WHAT YOU HAVE TO DO >> Which lines in the listing below contain the word "filter"? Copy each one.

Start of Block

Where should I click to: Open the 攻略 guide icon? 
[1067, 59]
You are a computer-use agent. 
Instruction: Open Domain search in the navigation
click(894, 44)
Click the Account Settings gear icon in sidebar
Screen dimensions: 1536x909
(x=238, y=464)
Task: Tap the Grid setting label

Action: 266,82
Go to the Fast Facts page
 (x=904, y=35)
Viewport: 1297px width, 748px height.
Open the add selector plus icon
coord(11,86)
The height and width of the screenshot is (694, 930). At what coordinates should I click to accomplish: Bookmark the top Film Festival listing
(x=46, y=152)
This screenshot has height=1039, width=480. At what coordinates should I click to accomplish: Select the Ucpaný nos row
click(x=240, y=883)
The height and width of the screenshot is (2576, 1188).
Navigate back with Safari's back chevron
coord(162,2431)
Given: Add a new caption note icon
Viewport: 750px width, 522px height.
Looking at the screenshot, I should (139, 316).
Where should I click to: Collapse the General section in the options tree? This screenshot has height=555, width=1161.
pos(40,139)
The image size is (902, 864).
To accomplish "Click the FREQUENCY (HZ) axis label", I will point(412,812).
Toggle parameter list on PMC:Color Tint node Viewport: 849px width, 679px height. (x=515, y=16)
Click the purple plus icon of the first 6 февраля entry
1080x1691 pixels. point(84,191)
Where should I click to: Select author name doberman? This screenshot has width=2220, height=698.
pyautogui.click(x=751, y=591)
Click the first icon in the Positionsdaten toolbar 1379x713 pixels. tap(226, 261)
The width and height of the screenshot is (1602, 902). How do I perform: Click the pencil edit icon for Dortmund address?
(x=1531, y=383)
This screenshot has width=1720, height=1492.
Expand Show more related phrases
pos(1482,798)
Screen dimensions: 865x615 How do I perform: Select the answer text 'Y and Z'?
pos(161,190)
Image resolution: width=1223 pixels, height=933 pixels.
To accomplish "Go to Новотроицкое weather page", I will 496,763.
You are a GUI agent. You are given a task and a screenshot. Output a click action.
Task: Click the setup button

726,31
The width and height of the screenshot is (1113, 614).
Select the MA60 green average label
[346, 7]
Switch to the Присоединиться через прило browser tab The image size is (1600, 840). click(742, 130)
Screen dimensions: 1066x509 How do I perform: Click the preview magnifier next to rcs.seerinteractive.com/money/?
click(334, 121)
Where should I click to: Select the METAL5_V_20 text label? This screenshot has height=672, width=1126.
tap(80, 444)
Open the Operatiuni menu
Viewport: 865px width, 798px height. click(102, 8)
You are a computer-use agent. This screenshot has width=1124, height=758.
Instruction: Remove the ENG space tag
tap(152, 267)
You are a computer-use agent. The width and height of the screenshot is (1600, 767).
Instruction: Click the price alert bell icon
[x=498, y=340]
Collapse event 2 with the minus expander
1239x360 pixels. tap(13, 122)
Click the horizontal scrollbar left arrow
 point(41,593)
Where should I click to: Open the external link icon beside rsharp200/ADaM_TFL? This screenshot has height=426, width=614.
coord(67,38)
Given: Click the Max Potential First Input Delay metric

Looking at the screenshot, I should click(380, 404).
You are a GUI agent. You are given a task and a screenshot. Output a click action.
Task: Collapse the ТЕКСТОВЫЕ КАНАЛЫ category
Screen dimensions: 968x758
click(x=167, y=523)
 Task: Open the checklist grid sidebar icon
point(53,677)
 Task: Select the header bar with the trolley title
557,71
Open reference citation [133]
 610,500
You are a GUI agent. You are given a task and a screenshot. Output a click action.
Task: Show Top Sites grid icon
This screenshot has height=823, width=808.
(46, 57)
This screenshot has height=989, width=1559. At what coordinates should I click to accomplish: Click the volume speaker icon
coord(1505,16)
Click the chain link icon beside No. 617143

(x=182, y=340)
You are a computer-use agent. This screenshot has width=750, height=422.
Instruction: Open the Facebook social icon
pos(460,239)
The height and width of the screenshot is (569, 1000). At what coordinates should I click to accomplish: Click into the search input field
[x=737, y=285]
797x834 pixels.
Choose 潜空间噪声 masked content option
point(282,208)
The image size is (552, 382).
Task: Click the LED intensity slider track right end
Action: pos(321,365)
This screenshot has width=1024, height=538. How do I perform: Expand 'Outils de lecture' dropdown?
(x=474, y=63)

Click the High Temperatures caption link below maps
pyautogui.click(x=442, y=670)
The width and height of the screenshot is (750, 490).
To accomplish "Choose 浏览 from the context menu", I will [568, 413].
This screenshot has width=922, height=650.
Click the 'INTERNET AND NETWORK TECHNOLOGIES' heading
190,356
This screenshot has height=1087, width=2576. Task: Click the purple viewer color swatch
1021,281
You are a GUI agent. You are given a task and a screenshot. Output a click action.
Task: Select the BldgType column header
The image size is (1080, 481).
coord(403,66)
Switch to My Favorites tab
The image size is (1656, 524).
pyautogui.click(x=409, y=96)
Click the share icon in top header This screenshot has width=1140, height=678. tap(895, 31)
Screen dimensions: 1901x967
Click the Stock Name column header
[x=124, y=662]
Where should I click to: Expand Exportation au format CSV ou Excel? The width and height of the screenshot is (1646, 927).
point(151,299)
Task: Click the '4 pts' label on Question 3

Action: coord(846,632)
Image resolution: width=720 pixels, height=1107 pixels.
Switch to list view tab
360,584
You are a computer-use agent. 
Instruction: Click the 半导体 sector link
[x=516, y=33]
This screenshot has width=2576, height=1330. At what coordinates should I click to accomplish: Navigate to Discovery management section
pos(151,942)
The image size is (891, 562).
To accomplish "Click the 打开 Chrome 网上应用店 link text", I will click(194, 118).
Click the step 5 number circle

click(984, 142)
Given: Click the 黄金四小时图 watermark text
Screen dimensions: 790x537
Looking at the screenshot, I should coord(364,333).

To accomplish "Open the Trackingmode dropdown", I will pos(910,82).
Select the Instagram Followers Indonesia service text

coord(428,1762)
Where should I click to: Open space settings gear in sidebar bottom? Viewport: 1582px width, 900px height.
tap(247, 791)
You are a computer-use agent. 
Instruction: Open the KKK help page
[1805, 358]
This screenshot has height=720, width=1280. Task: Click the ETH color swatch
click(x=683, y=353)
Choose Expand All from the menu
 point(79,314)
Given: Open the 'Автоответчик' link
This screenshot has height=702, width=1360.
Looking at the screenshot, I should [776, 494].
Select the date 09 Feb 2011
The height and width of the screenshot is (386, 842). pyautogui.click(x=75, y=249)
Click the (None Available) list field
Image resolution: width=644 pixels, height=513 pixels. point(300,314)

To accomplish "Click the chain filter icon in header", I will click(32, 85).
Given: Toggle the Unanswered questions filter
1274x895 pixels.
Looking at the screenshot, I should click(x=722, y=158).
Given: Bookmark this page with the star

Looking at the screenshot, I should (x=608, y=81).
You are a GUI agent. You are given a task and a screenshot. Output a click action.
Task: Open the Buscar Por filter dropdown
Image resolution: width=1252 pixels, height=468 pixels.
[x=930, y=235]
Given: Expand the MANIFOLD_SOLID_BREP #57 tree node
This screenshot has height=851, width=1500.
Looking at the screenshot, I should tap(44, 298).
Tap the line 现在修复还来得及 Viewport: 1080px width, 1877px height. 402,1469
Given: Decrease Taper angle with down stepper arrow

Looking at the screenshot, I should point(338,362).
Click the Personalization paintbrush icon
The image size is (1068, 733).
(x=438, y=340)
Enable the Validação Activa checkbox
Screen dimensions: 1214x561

End of Block

ANSWER SECTION >>
To accomplish "Click the chain filter icon in header", I will click(32, 85).
Given: Toggle the Unanswered questions filter
Task: Open the Buscar Por filter dropdown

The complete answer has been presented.